**THE PROBLEM**
Each entry should be written out once more, exactly as given below.

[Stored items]
----------
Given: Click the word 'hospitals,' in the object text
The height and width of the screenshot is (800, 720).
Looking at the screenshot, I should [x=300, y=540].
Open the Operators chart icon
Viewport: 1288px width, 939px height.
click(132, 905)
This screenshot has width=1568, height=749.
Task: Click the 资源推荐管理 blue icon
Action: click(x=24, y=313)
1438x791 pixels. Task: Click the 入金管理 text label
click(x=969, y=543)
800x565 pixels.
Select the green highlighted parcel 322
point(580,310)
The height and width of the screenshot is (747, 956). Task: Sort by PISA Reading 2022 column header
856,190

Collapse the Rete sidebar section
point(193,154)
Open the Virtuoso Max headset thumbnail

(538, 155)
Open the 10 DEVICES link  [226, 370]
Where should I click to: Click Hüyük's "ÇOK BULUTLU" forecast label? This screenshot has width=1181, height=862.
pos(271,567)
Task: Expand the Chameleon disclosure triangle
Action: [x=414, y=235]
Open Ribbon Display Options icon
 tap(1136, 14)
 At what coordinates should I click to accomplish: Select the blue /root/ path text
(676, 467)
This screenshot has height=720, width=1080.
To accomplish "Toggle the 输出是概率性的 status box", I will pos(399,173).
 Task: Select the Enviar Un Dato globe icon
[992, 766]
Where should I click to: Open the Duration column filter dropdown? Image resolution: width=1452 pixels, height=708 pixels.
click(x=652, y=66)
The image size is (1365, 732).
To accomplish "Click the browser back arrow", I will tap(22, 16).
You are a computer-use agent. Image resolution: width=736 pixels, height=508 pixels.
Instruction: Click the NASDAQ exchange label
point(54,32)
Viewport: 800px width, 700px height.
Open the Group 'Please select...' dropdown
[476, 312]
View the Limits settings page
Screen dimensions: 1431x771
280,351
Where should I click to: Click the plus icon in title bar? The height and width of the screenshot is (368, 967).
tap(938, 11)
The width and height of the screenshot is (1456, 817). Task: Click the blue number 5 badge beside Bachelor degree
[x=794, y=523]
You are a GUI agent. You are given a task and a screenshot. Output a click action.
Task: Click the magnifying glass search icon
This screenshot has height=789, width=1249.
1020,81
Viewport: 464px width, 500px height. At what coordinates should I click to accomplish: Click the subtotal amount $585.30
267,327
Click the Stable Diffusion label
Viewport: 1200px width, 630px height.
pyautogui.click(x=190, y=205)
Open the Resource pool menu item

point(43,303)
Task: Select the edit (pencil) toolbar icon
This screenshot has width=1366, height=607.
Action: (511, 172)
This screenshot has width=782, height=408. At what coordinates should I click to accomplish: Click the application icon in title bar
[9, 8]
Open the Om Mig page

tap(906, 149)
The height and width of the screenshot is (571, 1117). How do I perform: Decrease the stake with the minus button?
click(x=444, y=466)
----------
**RESULT OF THIS EXERCISE**
Given: Click the word 'hospitals,' in the object text
The height and width of the screenshot is (800, 720).
Looking at the screenshot, I should [x=300, y=540].
Open the Operators chart icon
Viewport: 1288px width, 939px height.
click(132, 905)
This screenshot has width=1568, height=749.
Task: Click the 资源推荐管理 blue icon
Action: click(x=24, y=313)
1438x791 pixels. Task: Click the 入金管理 text label
click(x=969, y=543)
800x565 pixels.
Select the green highlighted parcel 322
point(580,310)
The height and width of the screenshot is (747, 956). Task: Sort by PISA Reading 2022 column header
856,190

Collapse the Rete sidebar section
point(193,154)
Open the Virtuoso Max headset thumbnail

(538, 155)
Open the 10 DEVICES link  [226, 370]
Where should I click to: Click Hüyük's "ÇOK BULUTLU" forecast label? This screenshot has width=1181, height=862.
pos(271,567)
Task: Expand the Chameleon disclosure triangle
Action: [x=414, y=235]
Open Ribbon Display Options icon
 tap(1136, 14)
 At what coordinates should I click to accomplish: Select the blue /root/ path text
(676, 467)
This screenshot has height=720, width=1080.
To accomplish "Toggle the 输出是概率性的 status box", I will pos(399,173).
 Task: Select the Enviar Un Dato globe icon
[992, 766]
Where should I click to: Open the Duration column filter dropdown? Image resolution: width=1452 pixels, height=708 pixels.
click(x=652, y=66)
The image size is (1365, 732).
To accomplish "Click the browser back arrow", I will tap(22, 16).
You are a computer-use agent. Image resolution: width=736 pixels, height=508 pixels.
Instruction: Click the NASDAQ exchange label
point(54,32)
Viewport: 800px width, 700px height.
Open the Group 'Please select...' dropdown
[476, 312]
View the Limits settings page
Screen dimensions: 1431x771
280,351
Where should I click to: Click the plus icon in title bar? The height and width of the screenshot is (368, 967).
tap(938, 11)
The width and height of the screenshot is (1456, 817). Task: Click the blue number 5 badge beside Bachelor degree
[x=794, y=523]
You are a GUI agent. You are given a task and a screenshot. Output a click action.
Task: Click the magnifying glass search icon
This screenshot has height=789, width=1249.
1020,81
Viewport: 464px width, 500px height. At what coordinates should I click to accomplish: Click the subtotal amount $585.30
267,327
Click the Stable Diffusion label
Viewport: 1200px width, 630px height.
pyautogui.click(x=190, y=205)
Open the Resource pool menu item

point(43,303)
Task: Select the edit (pencil) toolbar icon
This screenshot has width=1366, height=607.
Action: (511, 172)
This screenshot has width=782, height=408. At what coordinates should I click to accomplish: Click the application icon in title bar
[9, 8]
Open the Om Mig page

tap(906, 149)
The height and width of the screenshot is (571, 1117). How do I perform: Decrease the stake with the minus button?
click(x=444, y=466)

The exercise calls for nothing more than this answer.